Paul Auster,
Follie di Brooklyn, Einaudi, Torino, 2007, pagg. 265
Titolo originale: The
Brooklyn Follies
Anno di prima pubblicazione: 2005
Traduzione di Massimo Bocchiola
Voto: 9,5
L’anziano
Nathan Glass, guarito da un tumore ma un po’ spossato dalla vita e dall’età,
torna nella natia Brooklyn per trovare un posto dove passare serenamente il
tempo della propria pensione e, soprattutto, altrettanto tranquillamente
morire. Non sarà accontentato, nel senso che, contrariamente alle proprie
velleità iniziali, gliene succederanno di tutti i colori e la sua vita, tra
nuovi incontri straordinari e disordinate storie familiari che presentano il
conto, incapperà in un imprevisto e insperato periodo di vivacità... La seconda
vita di Nat, che ambiva a scrivere il “Libro della follia umana”, in questa
follia si tuffa e ne esce rigenerata.
Il romanzo
di Paul Auster, che ha più di qualcosa in comune con alcuni film di Woody Allen
(immaginate Nat nei panni del Boris Yellnikoff di Basta che funzioni e ci
troverete molte affinità), non solo per anagrafe e ambientazioni (del resto i
due autori hanno parecchi “cromosomi biografici” in comune) ma anche per il
sottile cinismo che contrappunta le pagine del romanzo.

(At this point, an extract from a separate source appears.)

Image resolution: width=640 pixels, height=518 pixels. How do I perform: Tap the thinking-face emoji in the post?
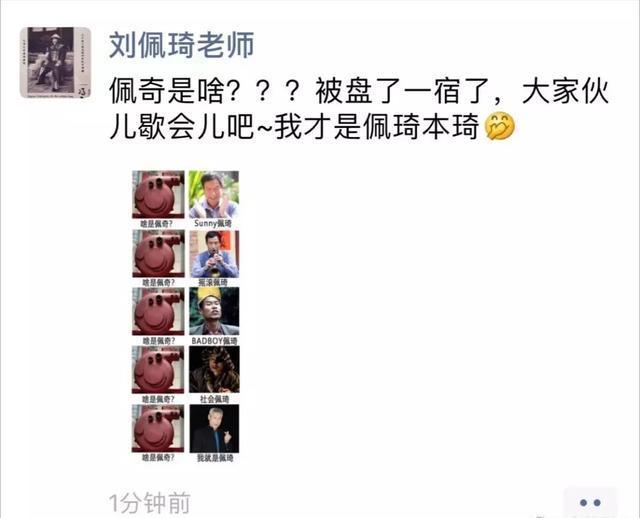(x=500, y=127)
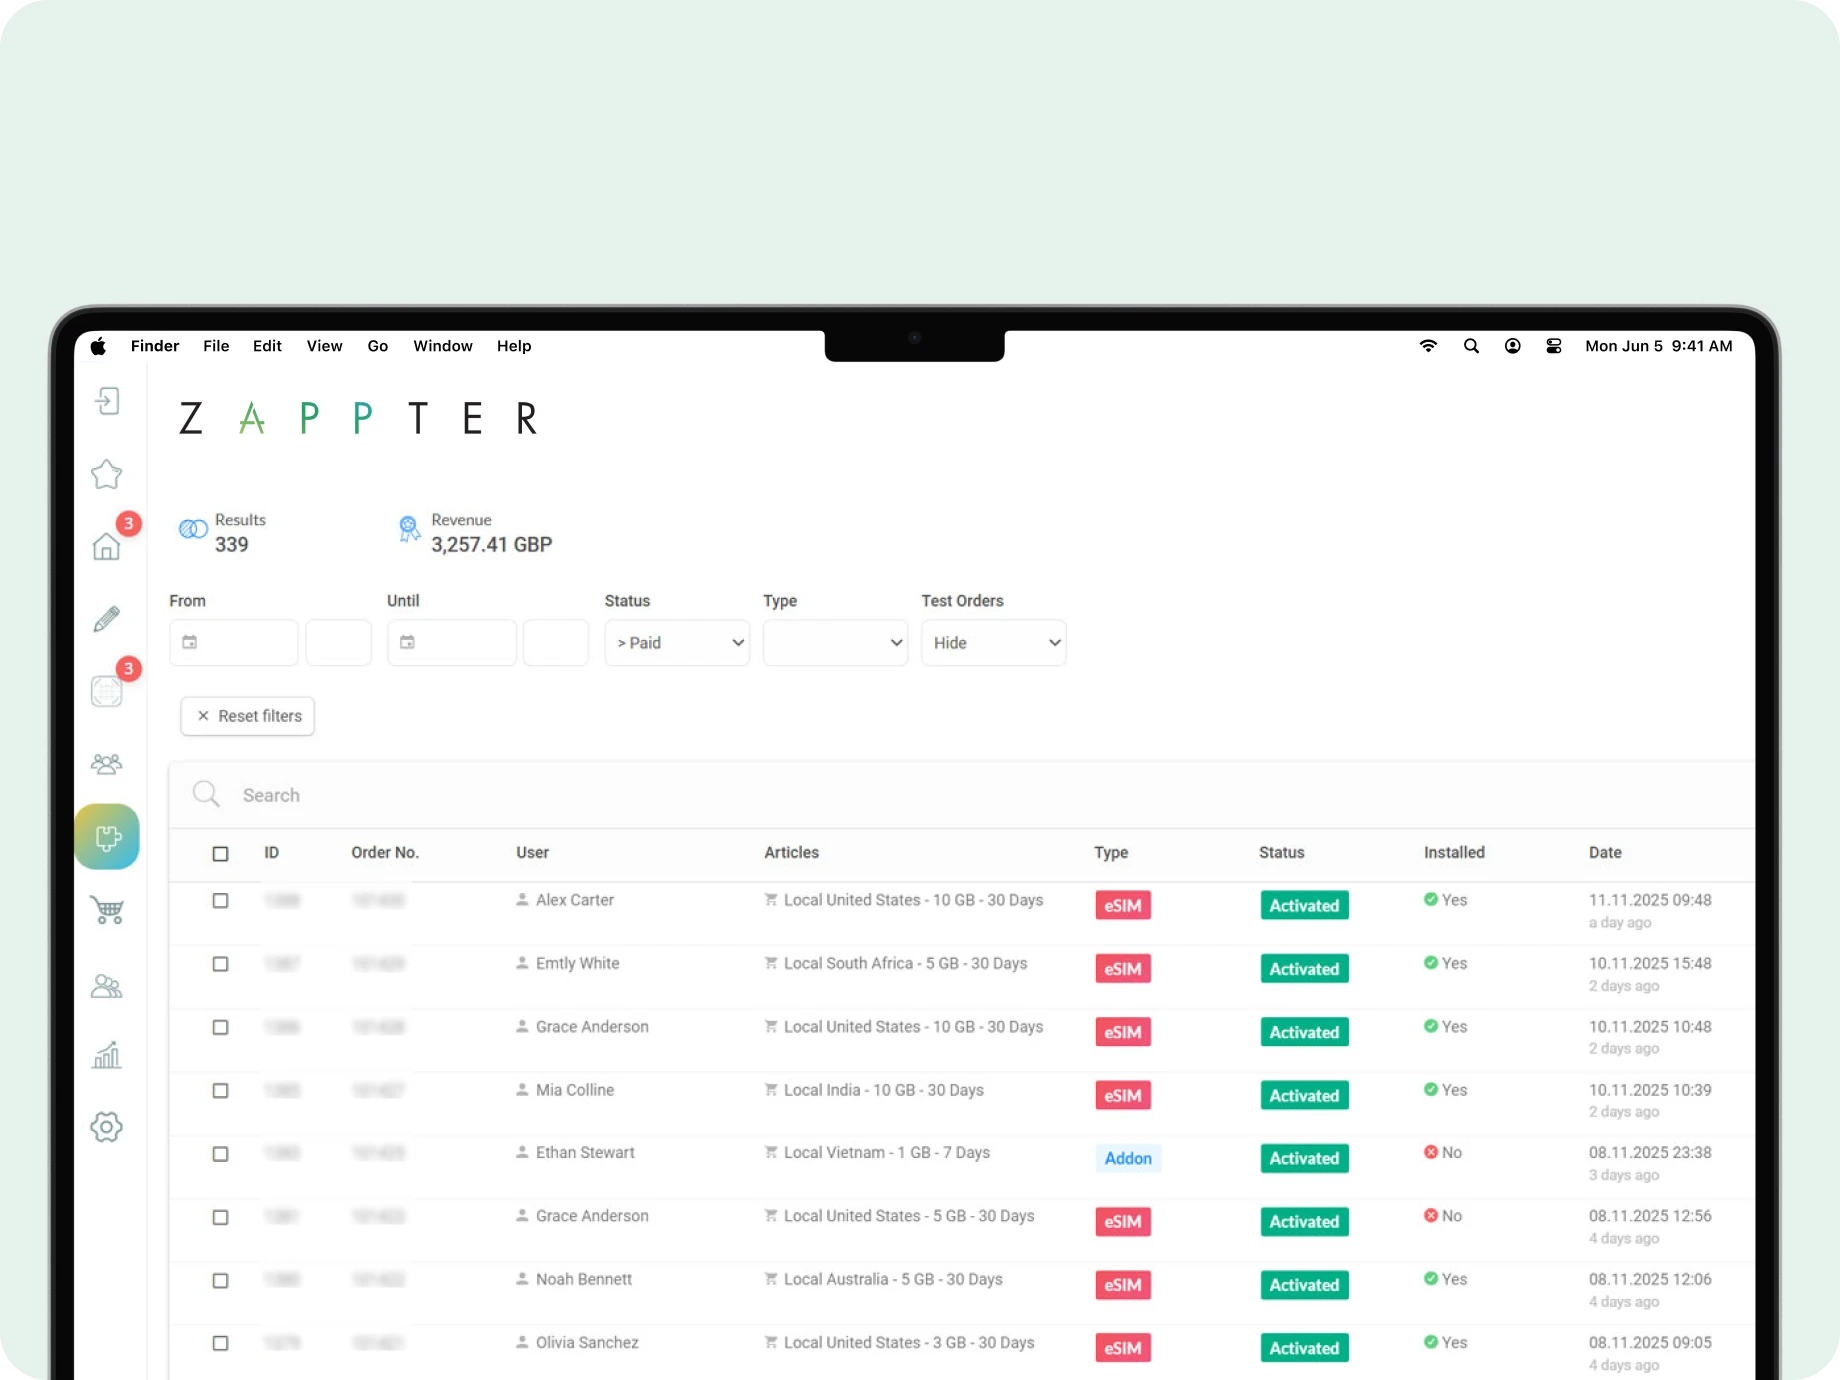Viewport: 1840px width, 1380px height.
Task: Open the Status dropdown showing Paid
Action: tap(677, 643)
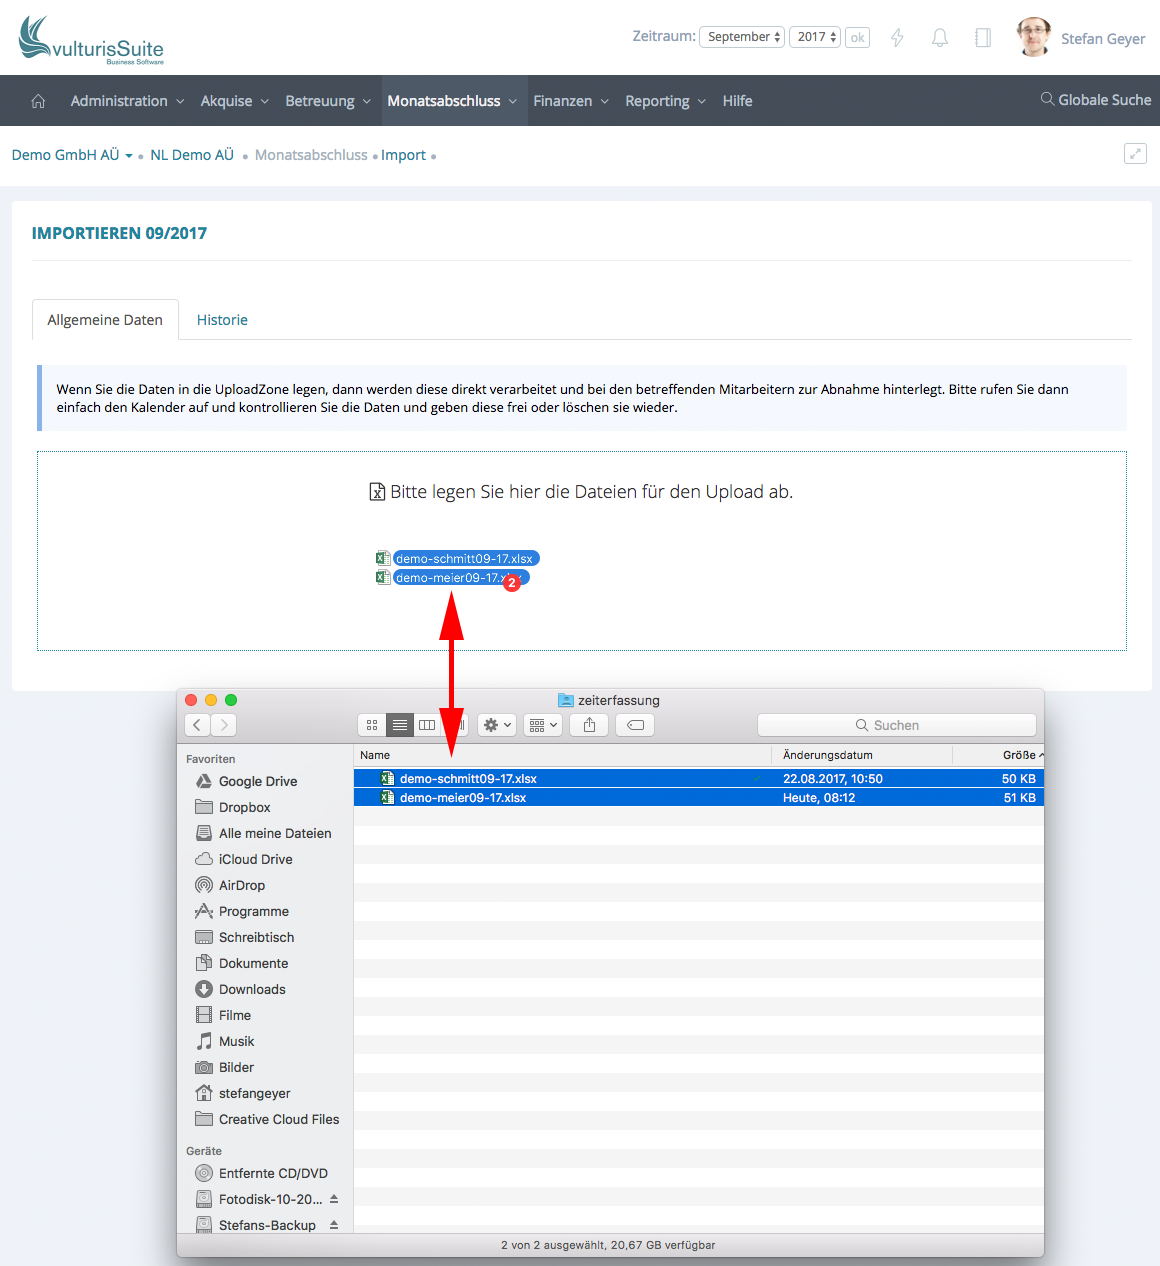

È un cinismo umoristico
che dà al romanzo i tratti della commedia ma che funziona come un’arma a doppio
taglio, si incunea con leggerezza in sottotesti impegnativi e finisce con l’affrontare,
con leggerezza ma non con superficialità, temi ben più impegnativi. La follia
umana, che è appunto del libro tratto distintivo sin dal titolo, è scandagliata
attraverso la rappresentazione di una società americana letteralmente allo
sbando (e per lo più non una società di emarginati, ma – come in Pastorale americana di Roth, testo lontanissimo da questo più ad una prima impressione
che ad una lettura approfondita – una classe medio-alta, se non una vera e propria
upper class che “alibi economici” per
giustificare il proprio disagio non ne ha poi molti). Si tratta a dirla tutto
di uno sbando più psicologico che etico – piuttosto che la crudeltà, qua c’è il
fallimento.
L’Autore di
fronte a tutto questo tumultuoso materiale umano non si pone col piglio del
censore indignato, anzi la rappresentazione cinica ed onesta, pur nel suo
inflessibile non fare sconti a nessuno, non esprime una severa condanna,
lasciando che sia il racconto, nel suo avvincente svolgersi, a parlare al
lettore. Siamo un po’ tutti – Autore compreso, perché no? – sulla precaria
barca della follia umana, c’è poco da fare. Anzi: c’è poco da fare, ma qualcosa
c’è, ossia provare a ricomporre i cocci della propria esistenza quando le cose
sono andate per il verso male. Questo sì, si può – si deve – fare. E non si è
mai fuori tempo massimo, nemmeno se si è superata l’età della pensione. Non è
mai troppo tardi per salvarsi dall’inevitabile follia umana. O almeno per
provarci.
Provarci.
Perché poi sul risultato non ci sono garanzie. Conta per lo più la capacità di
tentare, la voglia di mettersi in gioco a costo di sporcarsi le mani. Conta
però anche il destino, nel suo implacabile fare e disfare, scomporre e
ricomporre i pezzi delle nostre storie. Un happy ending assoluto in queste
condizioni è quindi difficile, se non impossibile. A Nat stesso le cose vanno
come vanno. Il romanzo significativamente si conclude l’11 settembre 2001, le
cose sembrano andare bene ma manca soltanto un’ora a che la storia – e non solo
quella di Nat – cambi di colpo, per sempre.
Quando
Wittgenstein scrisse il suo Tractatus mentre
era soldato nella prima guerra mondiale, sentì di aver risolto tutti i problemi
della filosofia, e giudicò la sua esperienza di filosofo definitivamente
chiusa. Allora andò a fare il maestro elementare in un remoto villaggio di
montagna austriaco, ma non si rivelò adatto a quel lavoro. Severo, iracondo,
perfino brutale, sgridava i bambini di continuo, e quando non sapevano la
lezione li picchiava... non soltanto i soliti sculaccioni, ma botte sulla testa
e sul viso, furibonde percosse che ad alcuni bambini procurarono vere e proprie
ferite. La sua condotta censurabile si riseppe e Wittgenstein dovette dare le
dimissioni. Passarono gli anni – almeno venti. [...] Decise che l’unico modo [...]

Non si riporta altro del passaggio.